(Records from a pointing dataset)

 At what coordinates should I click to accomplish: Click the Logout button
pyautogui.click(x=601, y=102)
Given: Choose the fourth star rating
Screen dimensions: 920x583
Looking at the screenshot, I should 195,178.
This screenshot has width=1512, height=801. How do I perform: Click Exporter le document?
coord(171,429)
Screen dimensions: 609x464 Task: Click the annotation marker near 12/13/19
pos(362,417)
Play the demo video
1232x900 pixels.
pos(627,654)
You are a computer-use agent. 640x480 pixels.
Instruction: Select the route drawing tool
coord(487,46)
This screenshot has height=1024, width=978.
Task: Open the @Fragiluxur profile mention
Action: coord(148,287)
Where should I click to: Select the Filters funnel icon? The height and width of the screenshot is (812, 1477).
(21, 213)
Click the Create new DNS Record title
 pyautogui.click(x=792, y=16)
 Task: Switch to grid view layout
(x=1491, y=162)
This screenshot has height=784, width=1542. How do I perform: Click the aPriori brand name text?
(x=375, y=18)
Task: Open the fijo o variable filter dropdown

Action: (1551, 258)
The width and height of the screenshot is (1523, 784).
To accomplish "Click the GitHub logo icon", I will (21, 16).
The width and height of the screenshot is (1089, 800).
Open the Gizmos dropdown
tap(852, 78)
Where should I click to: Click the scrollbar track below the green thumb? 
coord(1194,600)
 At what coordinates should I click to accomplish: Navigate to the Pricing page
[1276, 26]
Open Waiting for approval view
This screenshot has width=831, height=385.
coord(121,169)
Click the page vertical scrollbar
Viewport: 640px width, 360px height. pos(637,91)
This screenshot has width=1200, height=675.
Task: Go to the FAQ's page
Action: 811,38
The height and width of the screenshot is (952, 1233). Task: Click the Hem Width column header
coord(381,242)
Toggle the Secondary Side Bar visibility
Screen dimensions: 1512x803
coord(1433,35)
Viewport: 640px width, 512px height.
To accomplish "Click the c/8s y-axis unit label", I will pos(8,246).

__WORK TO COMPLETE__: Rename "Logout button" to "Sign Out button" in the lines above and write them out again with nothing else changed.

__RESULT OF THIS EXERCISE__:
 At what coordinates should I click to accomplish: Click the Sign Out button
pyautogui.click(x=601, y=102)
Given: Choose the fourth star rating
Screen dimensions: 920x583
Looking at the screenshot, I should 195,178.
This screenshot has width=1512, height=801. How do I perform: Click Exporter le document?
coord(171,429)
Screen dimensions: 609x464 Task: Click the annotation marker near 12/13/19
pos(362,417)
Play the demo video
1232x900 pixels.
pos(627,654)
You are a computer-use agent. 640x480 pixels.
Instruction: Select the route drawing tool
coord(487,46)
This screenshot has height=1024, width=978.
Task: Open the @Fragiluxur profile mention
Action: coord(148,287)
Where should I click to: Select the Filters funnel icon? The height and width of the screenshot is (812, 1477).
(21, 213)
Click the Create new DNS Record title
 pyautogui.click(x=792, y=16)
 Task: Switch to grid view layout
(x=1491, y=162)
This screenshot has height=784, width=1542. How do I perform: Click the aPriori brand name text?
(x=375, y=18)
Task: Open the fijo o variable filter dropdown

Action: (1551, 258)
The width and height of the screenshot is (1523, 784).
To accomplish "Click the GitHub logo icon", I will (21, 16).
The width and height of the screenshot is (1089, 800).
Open the Gizmos dropdown
tap(852, 78)
Where should I click to: Click the scrollbar track below the green thumb? 
coord(1194,600)
 At what coordinates should I click to accomplish: Navigate to the Pricing page
[1276, 26]
Open Waiting for approval view
This screenshot has width=831, height=385.
coord(121,169)
Click the page vertical scrollbar
Viewport: 640px width, 360px height. pos(637,91)
This screenshot has width=1200, height=675.
Task: Go to the FAQ's page
Action: 811,38
The height and width of the screenshot is (952, 1233). Task: Click the Hem Width column header
coord(381,242)
Toggle the Secondary Side Bar visibility
Screen dimensions: 1512x803
coord(1433,35)
Viewport: 640px width, 512px height.
To accomplish "Click the c/8s y-axis unit label", I will pos(8,246).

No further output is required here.